Answer
$\dfrac{6\sqrt{5}-4\sqrt{3}}{33} $
Work Step by Step
$\bf{\text{Solution Outline:}}$
To rationalize the given radical expression, $
\dfrac{2}{3\sqrt{5}+2\sqrt{3}}
,$ multiply the numerator and the denominator by the conjugate of the denominator. Then use special products to simplify the result.

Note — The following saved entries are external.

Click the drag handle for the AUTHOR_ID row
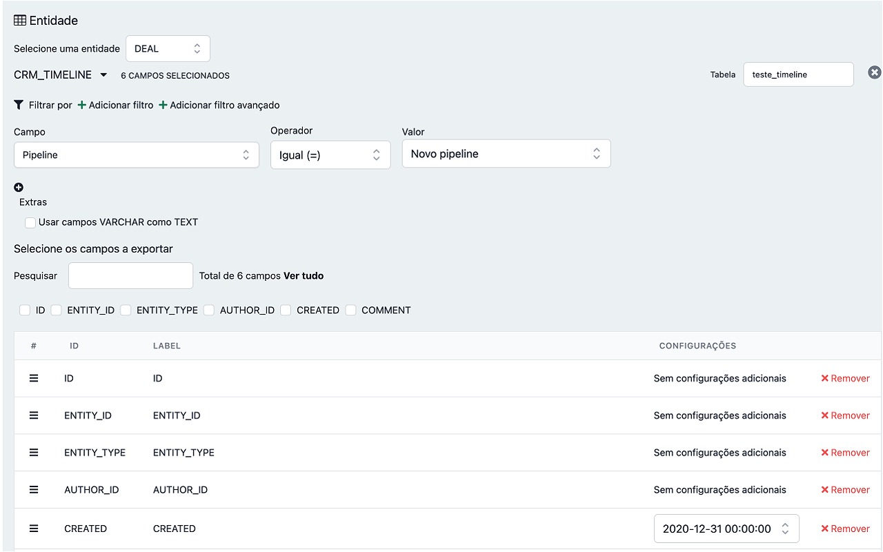 pos(34,489)
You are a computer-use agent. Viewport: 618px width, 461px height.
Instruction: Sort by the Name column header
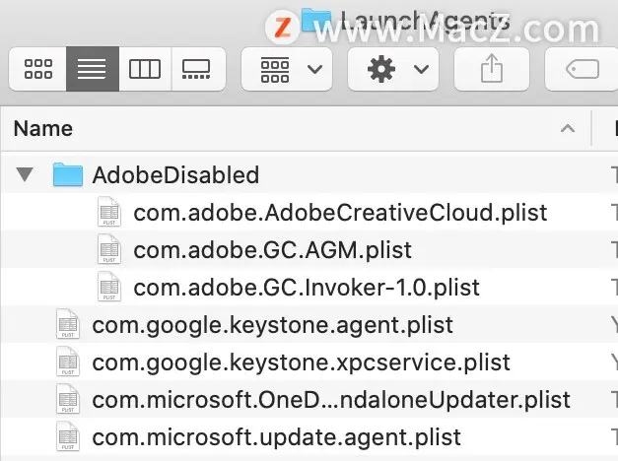(x=43, y=128)
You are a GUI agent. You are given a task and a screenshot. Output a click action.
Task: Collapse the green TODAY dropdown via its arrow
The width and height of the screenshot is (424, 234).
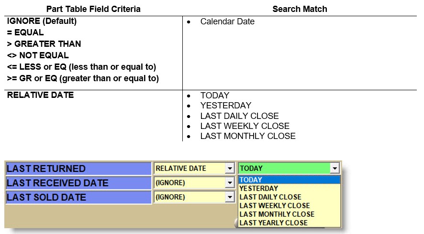click(335, 169)
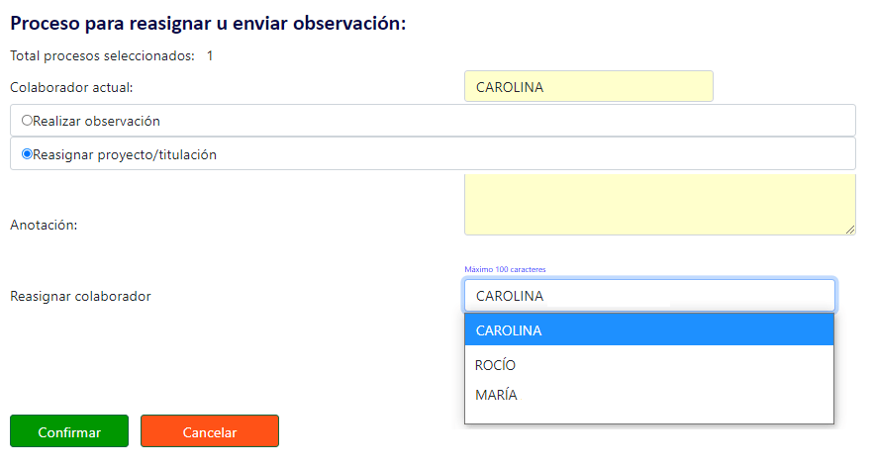This screenshot has width=874, height=467.
Task: Choose CAROLINA from the dropdown list
Action: (649, 329)
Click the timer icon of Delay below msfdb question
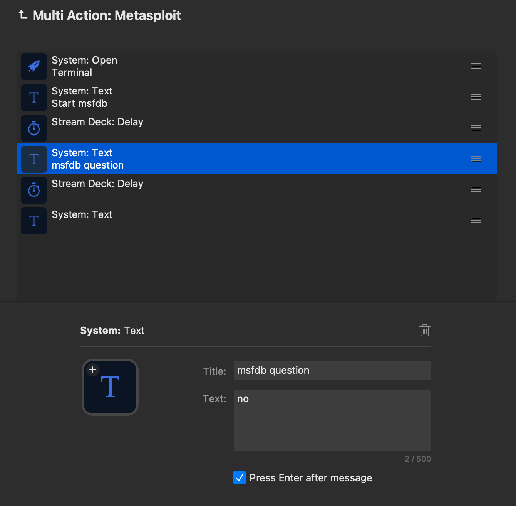This screenshot has width=516, height=506. point(34,190)
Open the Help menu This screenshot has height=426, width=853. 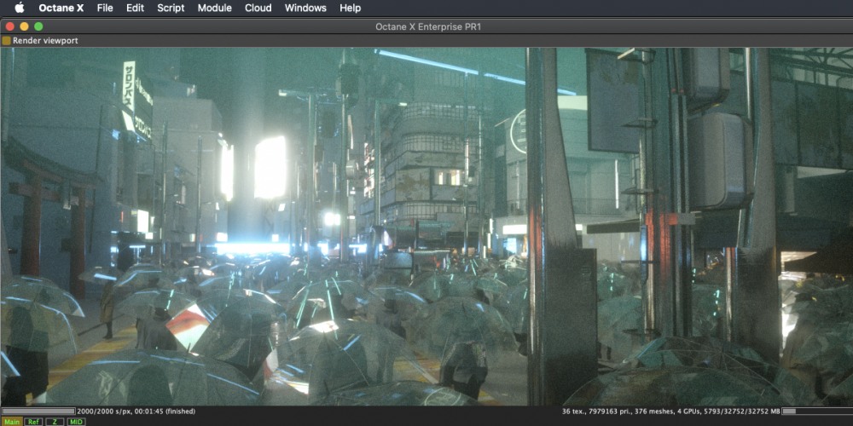[350, 8]
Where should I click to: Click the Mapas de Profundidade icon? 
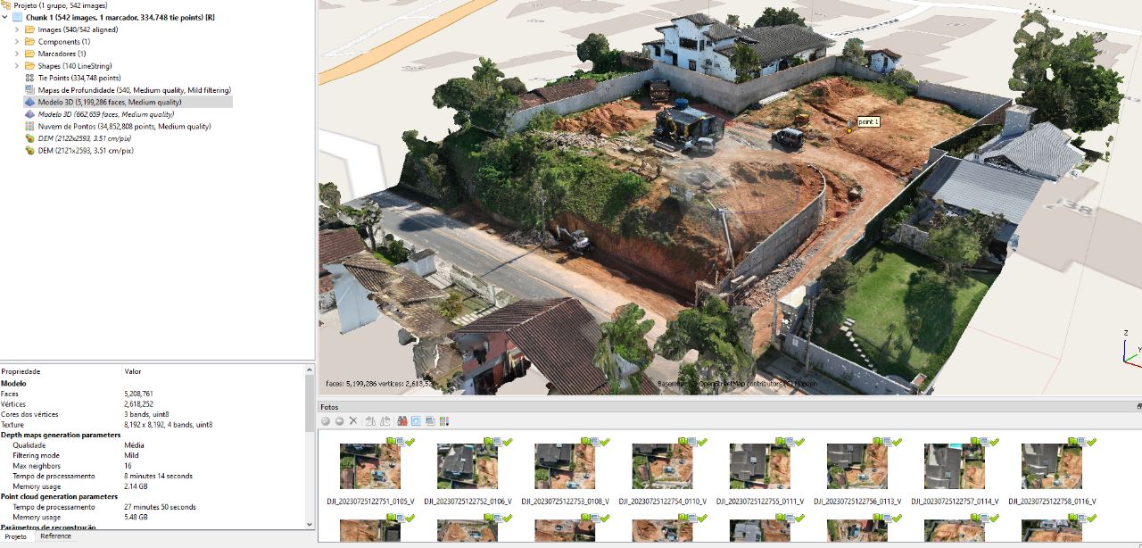pyautogui.click(x=29, y=90)
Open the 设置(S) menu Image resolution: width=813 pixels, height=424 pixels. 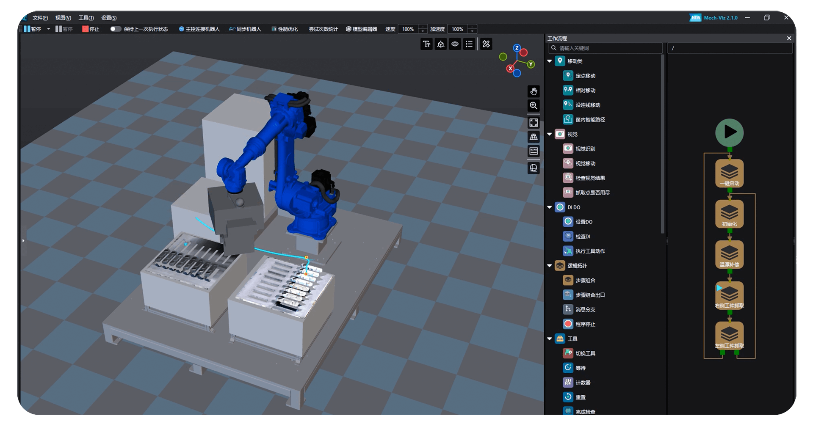coord(109,18)
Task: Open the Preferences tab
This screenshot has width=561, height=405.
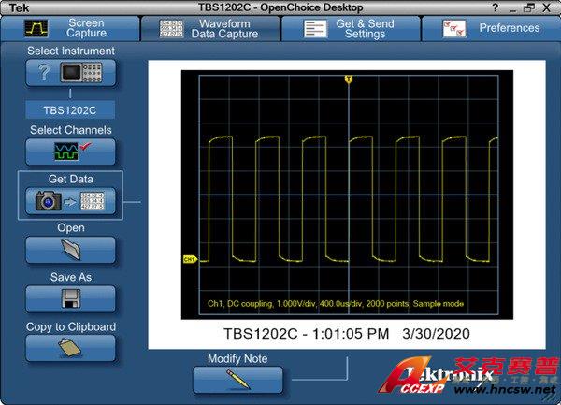Action: pos(491,28)
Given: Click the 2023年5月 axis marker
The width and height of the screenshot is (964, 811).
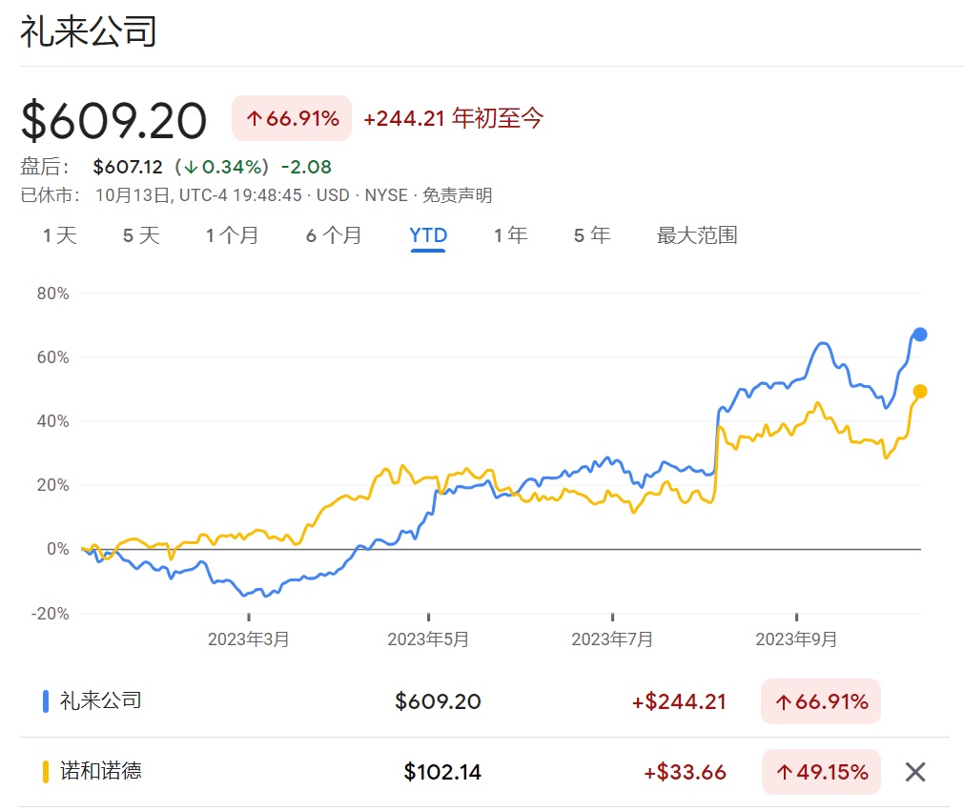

$\bf{\text{Solution Details:}}$
Multiplying the numerator and the denominator of the given expression by the conjugate of the denominator, the expression above is equivalent to
\begin{array}{l}\require{cancel}
\dfrac{2}{3\sqrt{5}+2\sqrt{3}} \cdot\dfrac{3\sqrt{5}-2\sqrt{3}}{3\sqrt{5}-2\sqrt{3}}
\\\\=
\dfrac{2(3\sqrt{5}-2\sqrt{3})}{(3\sqrt{5}+2\sqrt{3})(3\sqrt{5}-2\sqrt{3})}
.\end{array}
Using the product of the sum and difference of like terms which is given by $(a+b)(a-b)=a^2-b^2,$ the expression above is equivalent
\begin{array}{l}\require{cancel}
\dfrac{2(3\sqrt{5}-2\sqrt{3})}{(3\sqrt{5})^2-(2\sqrt{3})^2}
\\\\=
\dfrac{2(3\sqrt{5}-2\sqrt{3})}{9(5)-4(3)}
\\\\=
\dfrac{2(3\sqrt{5}-2\sqrt{3})}{45-12}
\\\\=
\dfrac{2(3\sqrt{5}-2\sqrt{3})}{33}
.\end{array}
Using the Distributive Property which is given by $a(b+c)=ab+ac,$ the expression above is equivalent to
\begin{array}{l}\require{cancel}
\dfrac{2(3\sqrt{5})+2(-2\sqrt{3})}{33}
\\\\=
\dfrac{6\sqrt{5}-4\sqrt{3}}{33}
.\end{array}